E’ utilizzato per il trattamento di patologie oncologie, come leucemie, linfomi, mielomi, o non oncologiche, come l’anemia plastica. Il trapianto di cellule staminali è una procedura che ha l’obiettivo di sostituire il midollo osseo alterato dalla malattia con cellule sane. Maria Teresa Lupo-Stanghellini, ematologa presso l’Unità di Ematologia e Trapianto di midollo osseo dell’Irccs Ospedale San Raffaele di Milano, spiega chi può sottoporsi ad un trapianto di cellule staminali, quando e perché.
«Innanzitutto va chiarito che cos’è il midollo osseo e quali sono le sue funzioni – sottolinea Lupo-Stanghellini -. Si tratta di un tessuto ricco di nutrienti, presente nei canali interni delle ossa lunghe e nella fascia centrale delle ossa piatte. La sua funzione è produrre globuli rossi, globuli bianchi e piastrine. Sono tutte quelle cellule presenti nel sangue che hanno bisogno di essere sostituite ogni qual volta giungono al termine della loro vita. Di conseguenza, chi ha una patologia che altera il midollo osseo, avrà una produzione di globuli rossi, globuli bianchi e piastrine altrettanto alterata e, dunque, compromessa».
In questi casi la soluzione è, appunto, un trapianto di cellule staminali. «Il midollo osseo alterato può essere sostituto con cellule sane ottenute da un donatore o dal paziente stesso. Tali cellule hanno la capacità di ricostituire il sistema emopoietico e immunitario del ricevente – aggiunge l’ematologa -. Il donatore può essere un familiare identico o uguale al 50% come una mamma o un papà per il figlio. Oppure da registro o un’unità cordonale».
Prima di procedere al trapianto vero e proprio è necessario sottoporre il paziente ad una chemioterapia di preparazione. «Solo successivamente sarà possibile infondendo le “nuove” cellule sane. Il trapianto permette al ricevente di ristabilire anche un nuovo sistema immunitario. I linfociti del donatore difenderanno il paziente dalle infezioni e dalla recidiva della malattia onco-ematologica per cui ha ricevuto il trapianto» dice Lupo-Stanghellini.
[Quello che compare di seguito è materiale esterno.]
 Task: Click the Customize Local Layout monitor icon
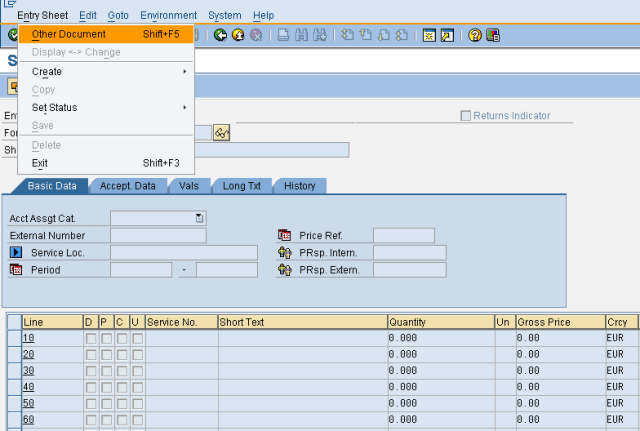coord(493,35)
Possono essere sottoposti a trapianto di cellule staminali pazienti di tutte le età, dai bambini, agli adulti, fino ai cosiddetti grandi adulti. «Oggi – commenta la specialista -, l’avanzamento della tecnologia, infatti, ci permette di effettuare un trapianto di cellule staminali anche in ultrasettantenni. Lo scopo è guarire il paziente dalla sua malattia di base e restituirgli un controllo della patologia ed una ripresa piena della qualità e quantità di vita».
Tra le peggiori complicanze c’è la malattia acuta da rigetto (Graft Versus Host Disease – GVHD): «Si manifesta quando le cellule immuni del donatore reagiscono contro i tessuti di chi ha ricevuto il trapianto. La GVHD è la causa di circa il 20% dei decessi tra i pazienti trapiantati. La fotoferesi extracorporea è tra le terapie salvavita maggiormente riconosciute a livello internazionale contro la malattia acuta da rigetto», spiega l’ematologa.
Attraverso questo trattamento il sangue viene trattato mentre è fuori dal corpo (da qui deriva il termine extracorporea). C’è l’assistenza di una macchina specializzata che preleva il sangue, separa i componenti da trattare, li tratta e poi li restituisce nel corpo. «La fotoferesi extracorporea – conclude Lupo-Stanghellini – ha l’obiettivo di resettare il sistema immunitario del paziente, facendo in modo che le cellule del donatore non aggrediscano più i tessuti sani del trapiantato».